Comando Nacional de Negociações e Mobilização apresenta nesta sexta (23) uma contraproposta à empresa

Escrito por: Isaías Dalle e William Pedreira

Rivaldo, da Fentect: mobilização para avançar

Rivaldo, da Fentect: mobilização para avançar

Os trabalhadores dos Correios em greve há mais de uma semana aprovaram em assembleias realizadas nesta quinta-feira (22), a contraproposta do Comando Nacional de Negociações e Mobilização a ser apresentada à diretoria da empresa ainda hoje (23).Nela, estão incluídos: reposição da inflação de 7.16%, calculados pelo IPCA; reposição das perdas salariais de 24,76%, de 1994 a 2010; piso salarial de R$ 1.635,00; aumento linear de R$ 200,00; auxílio creche para todos os trabalhadores (as); não contratação de mão de obra terceirizada; contratação imediata dos concursados; não desconto dos dias parados em decorrência da greve. (Para ver a proposta completa clique aqui)

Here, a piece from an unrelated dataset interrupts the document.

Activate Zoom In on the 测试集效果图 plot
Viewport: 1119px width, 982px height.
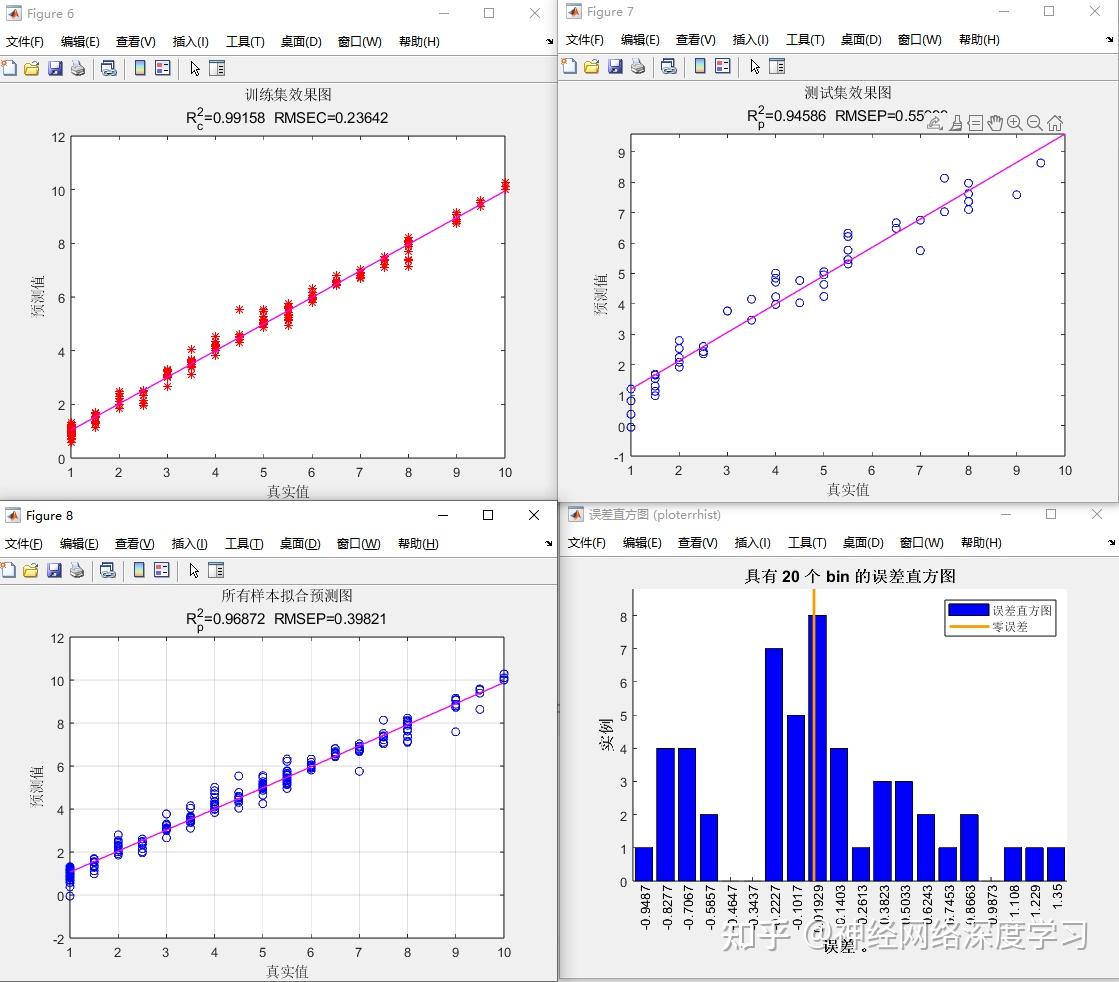[x=1015, y=122]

Mesmo com esse claro sinal de disponibilidade para negociar, a direção dos Correios mantém a postura intransigente reafirmando que só retomará o diálogo com a suspensão do movimento.

Em entrevista, o presidente da CUT, Artur Henrique, crítica a postura inflexível e autoritária por parte dos Correios que além de não negociar, quer já de imediato descontar os dias parados. Ele defende a abertura imediata de um canal de negociação para resolução da greve.